One of the most repetitive questions asked in the UPSC community is whether a full time working person dedicatedly prepares for the UPSC exam? Or does he need to leave his job and prepare?
Now, since the eligibility criteria for IAS is minimum 21 years of age, a lot of IAS aspirants are working professionals trying to balance their studies along with their work. If you are a working professional then the preparation you need to have will be quite different and in-fact more meticulous.
A working person does not have the luxury of dedicating 15 hours a day to UPSC exam preparation. Nor is it required, what is required is to be selective in studying and focusing on quality rather than quantity of study. Read on to know how to start preparing for UPSC? And also get a clear idea about when to start preparing for UPSC?
How to Study for UPSC?
Make the Best Use of Time
As a working person, your job is probably taking 8 -10 hours of your day leaving you with very little time to study with concentration. However, quitting the job is not the answer you should be looking for.
Time is a luxury so use it efficiently, try waking up as soon as possible and give 2 hours before you go for your work. A two hours morning session is extremely efficient.
Even during office hours try reading as much as possible, read about current affairs, news and gather this information whenever you get free time. You should not waste a single minute gossiping in cafeterias. Revise your learning during lunch breaks and make it a habit to study after work.
Study While You Moving
Make use of commutation and invest in a tablet to study while you move. Formulate a strategy and devise a plan, follow that plan faithfully. Pick a time slot during the evening and invest 2-3 hours for studying and the schedule should be as clear as possible.
Also, try not to multitask your work and your studies since they might get into each other’s way. It is always better to follow your plan.
Proper Study Material
Since your time is precious enough to not waste in studying materials that hold no value, you would also be needing concise material for each and every subject that you can study whenever and wherever you want. A lot of test papers are available which you can use and can always help you check your growth. NCERT books are also a good source of information for UPSC exam preparation.
UPSC does not check knowledge itself alone. This 1-year preparation tests your mental strength also. Full-timers have more stress when compared to working professionals. Many buckle under pressure before Prelims or Mains or Interview. Whereas working professionals are comparatively less stressed because they have a fallback option.

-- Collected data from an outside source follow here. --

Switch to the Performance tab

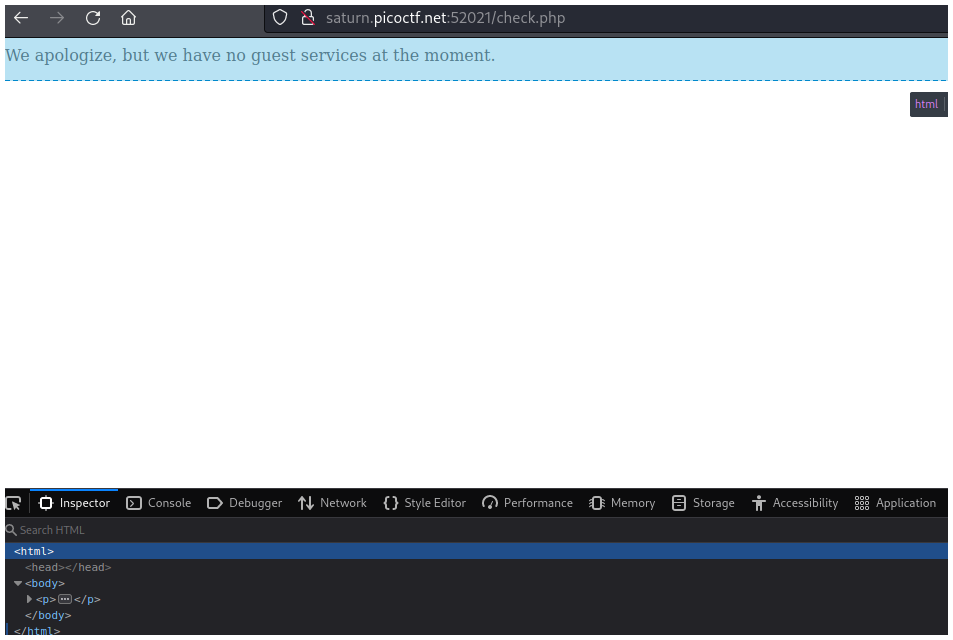tap(527, 503)
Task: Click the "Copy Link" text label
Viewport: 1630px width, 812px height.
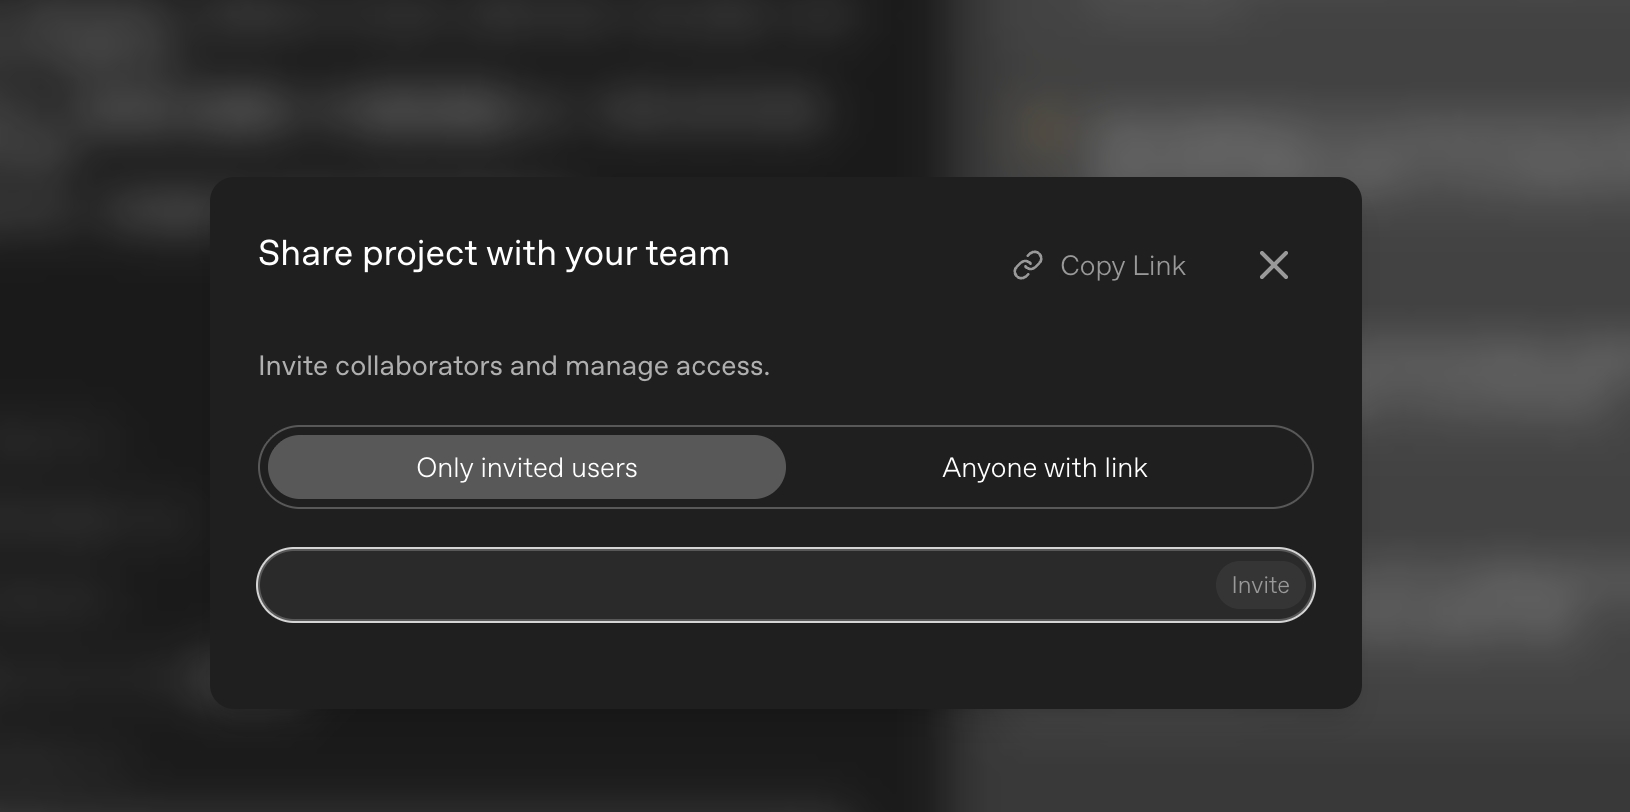Action: 1122,266
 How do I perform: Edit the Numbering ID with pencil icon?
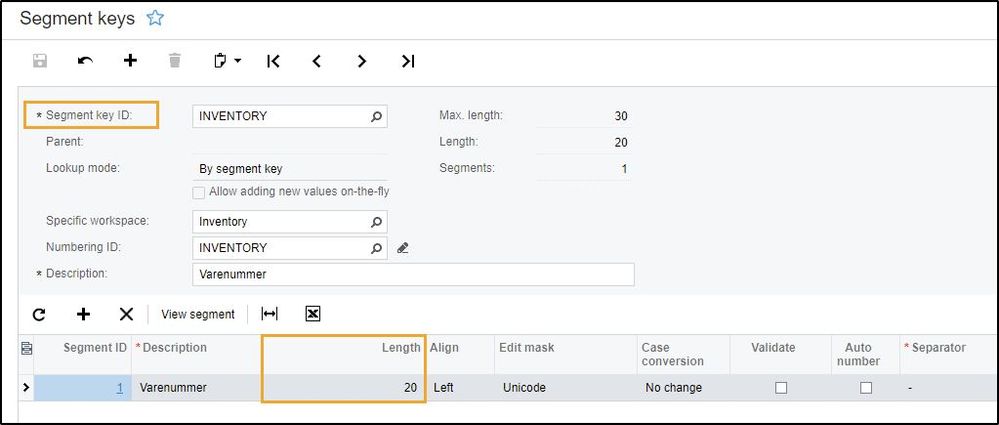[403, 248]
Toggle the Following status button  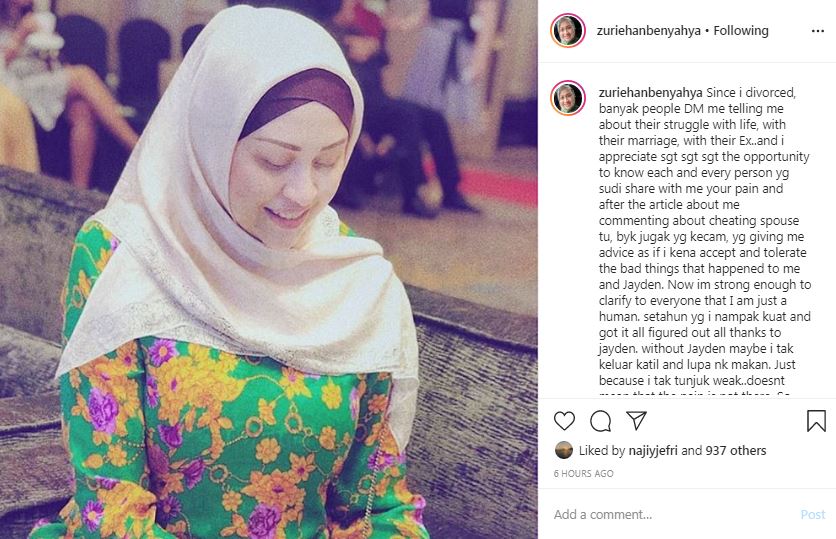(x=741, y=31)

Full-timers after 25 years of age will have tremendous societal pressure in a country like India and that stresses the candidates like anything. Stress is one of the major barriers for success in Prelims, Mains or Interview.
As an IPS/ IAS officer, you are expected to be cool despite pressure from multiple corners. So this examination process implicitly tests your stress management during Prelims and Mains, and explicitly during Interview, So working professionals have this advantage because they are comparatively less stressed.
When to Start Preparing for UPSC?
Working professions should start with ample time as they might not be able to dedicate a lot of time in their preparation process.
Do More in Less Time
Time is a luxury for working IAS aspirants and if you read Tim Ferris’s excellent book The Four Hour Work Week, he speaks of the 80/ 20 principle which states that we get 80 per cent of the work done in 20 per cent of the time, the rest is usually wasted.
You can use this principle to bring an effect to your IAS preparation. Focus on getting the maximum done in the least amount of time. For this, you will need to prepare a list of things to study, the most important first.
Then assign just enough time or slightly less to cover these topics but not too less as this will put undue pressure on you. You will feel an urgency to cover the chosen topics as compared to studying without proper planning or strategy.
Ultimately, it all comes down to the question of will and dedication— if you are prepared to do what it takes, burn down the midnight oil and stay motivated to clear your hurdles.